■ EXERCISE TEXT
>>>>>

PROJECT PURPOSE & GOALS

A synthetic data engine is a potentially important piece of the greater PCOR data infrastructure because it provides PCOR researchers with a low-risk, readily available synthetic data source complementing their use of real clinical data and enhancing their ability to conduct rigorous analyses and generate relevant findings that can inform health and treatment decisions.

Project Objectives:

  • Enhance Synthea™ by developing or updating five to seven data generation modules for opioid, pediatric, and complex care use cases to increase the number and diversity of synthetic patient health records.
  • Administer a prize competition (“challenge”) to encourage researchers and developers to validate that the generated synthetic health records are realistic.
  • Support awareness and use of Synthea™ including its updated modules, module builder, and the generated synthetic data through various dissemination mechanisms.

PROJECT ACHIEVEMENTS AND HIGHLIGHTS

  • The project team convened a TEP comprised of diverse stakeholders representing viewpoints external to the federal government to provide their respective insights and subject matter expertise.
  • The team developed Synthea™ clinical modules for five use cases: cerebral palsy, prescribing opioids for chronic pain and treatment of opioid use disorder, sepsis, spina bifida, and acute myeloid leukemia.
  • The project team hosted the Synthetic Data Validation Challenge to engage innovators, providers, researchers, and technology developers to develop solutions that enhance Synthea™ or demonstrate novel uses of Synthea™-generated synthetic health data. The challenge awarded six winners who presented novel solutions.
  • The team conducted a demonstration study using data from the Acute Myeloid Leukemia Synthea™ module to evaluate the utility of Synthea™ for use in simulation studies.

PUBLICATIONS, PRESENTATIONS, AND OTHER PUBLICALLY AVAILABLE RESOURCES

Resources:

Publications:

  • The project team published a case report that examined whether Synthea™ can be used for simulation studies that draw parameters from observational studies and randomized trials. The case report is available here: https://www.ncbi.nlm.nih.gov/pmc/articles/PMC9360775/.

Presentations:

  • The project team held two informational webinars for the Synthetic Data Validation Challenge to introduce participants to Synthea™.

<<<<<

■ DATA PROVIDED
>>>>>

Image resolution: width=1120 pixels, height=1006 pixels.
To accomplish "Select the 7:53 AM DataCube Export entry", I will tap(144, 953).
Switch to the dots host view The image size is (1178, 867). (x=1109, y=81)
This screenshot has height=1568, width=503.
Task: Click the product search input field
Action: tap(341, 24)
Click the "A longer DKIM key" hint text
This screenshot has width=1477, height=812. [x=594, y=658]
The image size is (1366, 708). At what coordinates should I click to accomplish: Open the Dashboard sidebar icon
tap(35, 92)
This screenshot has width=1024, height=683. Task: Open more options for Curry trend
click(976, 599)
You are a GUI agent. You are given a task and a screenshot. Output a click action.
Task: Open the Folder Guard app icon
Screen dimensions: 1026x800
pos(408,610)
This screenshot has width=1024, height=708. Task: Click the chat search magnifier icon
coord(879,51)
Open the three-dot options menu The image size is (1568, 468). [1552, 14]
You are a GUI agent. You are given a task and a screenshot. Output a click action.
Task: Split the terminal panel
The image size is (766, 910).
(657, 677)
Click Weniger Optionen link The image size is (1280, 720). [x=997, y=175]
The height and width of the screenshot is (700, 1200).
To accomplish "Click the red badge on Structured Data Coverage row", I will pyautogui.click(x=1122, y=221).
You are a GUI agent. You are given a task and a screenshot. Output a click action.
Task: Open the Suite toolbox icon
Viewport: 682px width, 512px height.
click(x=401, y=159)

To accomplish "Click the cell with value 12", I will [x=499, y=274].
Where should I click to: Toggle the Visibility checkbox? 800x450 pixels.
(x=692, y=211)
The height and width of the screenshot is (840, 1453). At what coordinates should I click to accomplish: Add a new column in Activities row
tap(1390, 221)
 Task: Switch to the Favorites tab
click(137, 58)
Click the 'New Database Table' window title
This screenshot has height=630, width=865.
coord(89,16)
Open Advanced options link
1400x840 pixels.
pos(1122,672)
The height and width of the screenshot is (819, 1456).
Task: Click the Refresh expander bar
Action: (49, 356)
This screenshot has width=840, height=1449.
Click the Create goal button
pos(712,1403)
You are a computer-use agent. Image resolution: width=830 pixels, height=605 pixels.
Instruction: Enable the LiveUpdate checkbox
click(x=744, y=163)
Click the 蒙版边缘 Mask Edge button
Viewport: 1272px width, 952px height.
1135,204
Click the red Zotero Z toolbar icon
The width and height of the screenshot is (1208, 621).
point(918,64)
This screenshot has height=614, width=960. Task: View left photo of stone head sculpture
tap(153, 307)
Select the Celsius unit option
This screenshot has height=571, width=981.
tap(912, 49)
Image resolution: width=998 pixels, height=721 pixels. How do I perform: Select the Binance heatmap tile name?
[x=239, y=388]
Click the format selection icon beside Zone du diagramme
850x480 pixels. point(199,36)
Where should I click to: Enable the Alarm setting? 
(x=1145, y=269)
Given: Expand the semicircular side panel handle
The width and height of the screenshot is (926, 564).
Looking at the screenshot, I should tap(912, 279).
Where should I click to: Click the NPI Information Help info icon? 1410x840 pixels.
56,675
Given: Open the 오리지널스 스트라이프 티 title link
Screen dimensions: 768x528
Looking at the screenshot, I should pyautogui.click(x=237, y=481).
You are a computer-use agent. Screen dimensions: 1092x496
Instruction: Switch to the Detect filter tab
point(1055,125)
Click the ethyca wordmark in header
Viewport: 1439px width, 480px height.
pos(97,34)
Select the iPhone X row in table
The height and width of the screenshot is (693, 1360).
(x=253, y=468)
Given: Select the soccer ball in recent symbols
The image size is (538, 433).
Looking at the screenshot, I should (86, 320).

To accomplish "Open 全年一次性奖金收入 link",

<<<<<

■ HOW TO COMPLETE THIS TASK
Output everything in the project summary from "PROJECT ACHIEVEMENTS AND" down to "subject matter expertise.", copied exactly. The items have nothing to do with the project summary.

■ OUTPUT OF THE EXERCISE
PROJECT ACHIEVEMENTS AND HIGHLIGHTS

  • The project team convened a TEP comprised of diverse stakeholders representing viewpoints external to the federal government to provide their respective insights and subject matter expertise.